Keep in mind you can always perform exploratory analysis on a subset of data, refine your work into a final query, then remove the limitation and run your work accross the entire dataset. The final query might take a long time to run but at least you can run the intermediate steps quickly. You can get a subset of data using LIMIT at the end of your query. It’s worth noting that LIMIT doesn’t quite work the same way with aggregations. The aggregation is performed first, then the results are limited to the specified number of rows. So If you’re using aggregates LIMIT will do nothing to speed up your query. If you want to LIMIT the dataset before doing the aggregation to speed things up a bit more you’ll need to do it in a subquery and keep the LIMIT within the subquery.
The second thing you can do, is make your joins less complicated, meaning you can reduce the number of rows that are evaluated during the join. It’s better to reduce table sizes before joining them. You can do this by aggregating the tables before joining them.
You can add EXPLAIN at the beginning of any working query to get a sense of how long it will take. You’ll get an output called the query plan and it’ll show the order in which your query will be executed. You can see the measure of cost listed next to the number of rows. Higher numbers means a longer run time. You can run EXPLAIN on a query and then modify the most time expensive steps and then run EXPLAIN again to see if the cost is reduced.
Sub queries can be especially helpful in improving the performance of your queries. For example, imagine you’d like to see a bunch of metrics for a business on a daily basis. To do this, you’ll need to join data from a few tables and then aggregate by day.
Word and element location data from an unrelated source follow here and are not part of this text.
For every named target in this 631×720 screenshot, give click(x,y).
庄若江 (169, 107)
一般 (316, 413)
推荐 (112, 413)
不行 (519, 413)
You could do all of this in one main query:
SELECT DATE_TRUNC('day', o.occurred_at) AS date,
COUNT(DISTINCT a.sales_rep_id) AS active_sales_reps,
COUNT(DISTINCT o.id) AS orders,
COUNT(DISTINCT we.id) AS web_visits
FROM accounts a
JOIN orders o
ON account_id = a.id
JOIN web_events_full we
ON DATE_TRUNC('day', we.occurred_at) = DATE_TRUNC('day', o.occurred_at)
GROUP BY 1
ORDER BY 1 DESC
The pre aggregated dataset that is returned in the above code has 79,000 rows. There are some big advantages to aggregating the tables seperately in sub queries, then joining the pre aggregated sub queries. You can get the same results much more efficiently by aggreagting the tables seperately so that the counts are performed across far smaller datasets.
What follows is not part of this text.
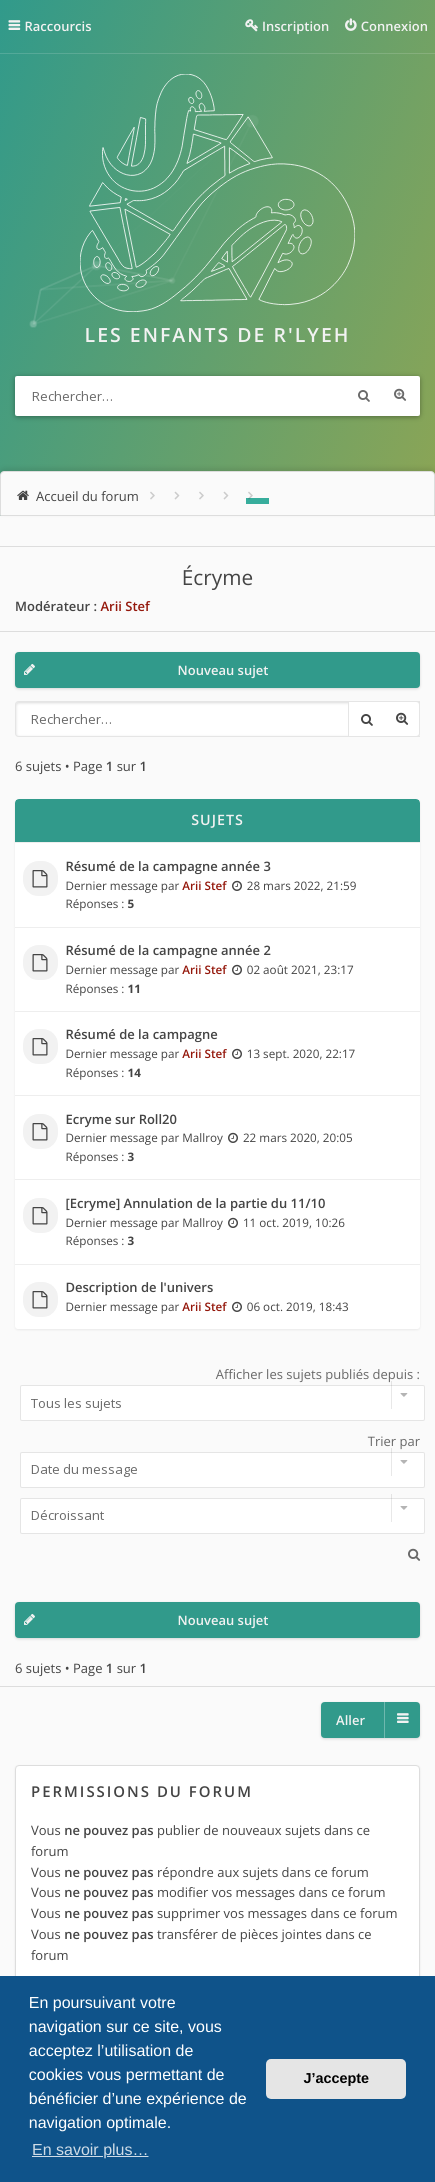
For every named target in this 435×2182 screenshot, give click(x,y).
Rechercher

SELECT COALESCE(orders.date, web_events.date) AS date,
orders.active_sales_reps,
orders.orders,
web_events.web_visits
FROM(
SELECT DATE_TRUNC('day', we.occurred_at) AS date,
COUNT(a.sales_rep_id) AS active_sales_reps,
COUNT(o.id) AS orders
FROM accounts a
JOIN orders o
ON account_id = a.id
GROUP BY 1
) orders
FULL JOIN
(
SELECT DATE_TRUNC('day', we.occurred_at) As date,
COUNT(we.id) AS web_visits
FROM web_events_full we
GROUP BY 1
) web_events
ON web_events.date = orders.date
ORDER BY 1 DESC
Both of these subqueries are around 1,000 rows. This way we’ll be joining 1,000 onto 1,000 rows and joining dates onto other dates that match so it would be much less expensive. We’re using a full join here in case one table has an observation the other one doesn’t.